Thanks for your help.
point both names to production IP - (Public DNS change).
generate one cert with both names on the production system.
copy the new production cert files to test server.
point the test name back to the test IP - (Public DNS change).
Note: low DNS TTL would help expedite the process
Thanks for this answer, but if you take a look at the older thread i mention in my first post, the idea of copying files, despite it was my first thought, seems not to be a good idea …
So, should i whenever take this option ? Or is there a way to generate certificates for domains on servers on which the domain doesn’t redirect too (option which would surprise me, to tell the truth) ?
If you could authenticate via DNS you could essentially be completely offline.
Not sure how to make that happen, but it sounds possible.
Yes, use the DNS-01 challenge, perhaps with acme.sh.
This can generate certificates on any system that’s capable of changing the DNS records for the certificates’ subject domain names, regardless of whether the DNS records point at that system or whether the subject names currently even point at any server at all.

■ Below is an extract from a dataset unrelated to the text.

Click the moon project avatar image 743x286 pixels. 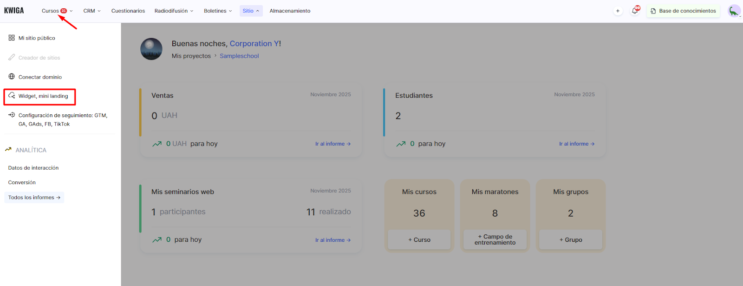(151, 49)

Here, we are WAY above my capabilities on this topic. By the way, my dns is managed by the hoster, not directly on my server, so i think, even if i had technical skills to do so, i couldn’t use your solution while (if i understood your answer, of course) my server doesn’t manage his own DNS records, right ?
I really think i’ll make it using a rsync or something like this.
Well, some people have APIs provided by the hosting provider or domain registrar for updating DNS records. acme.sh has support for many of the most common APIs that can do this. But that definitely doesn’t apply to everyone’s situation.
Thx very much for your help. One day (or another), i’ll dive into all of this, but first things first, i actually made it with a simple rsync command.
Have a nice day, looking forward to come back here to have a little talk
This topic was automatically closed 30 days after the last reply. New replies are no longer allowed.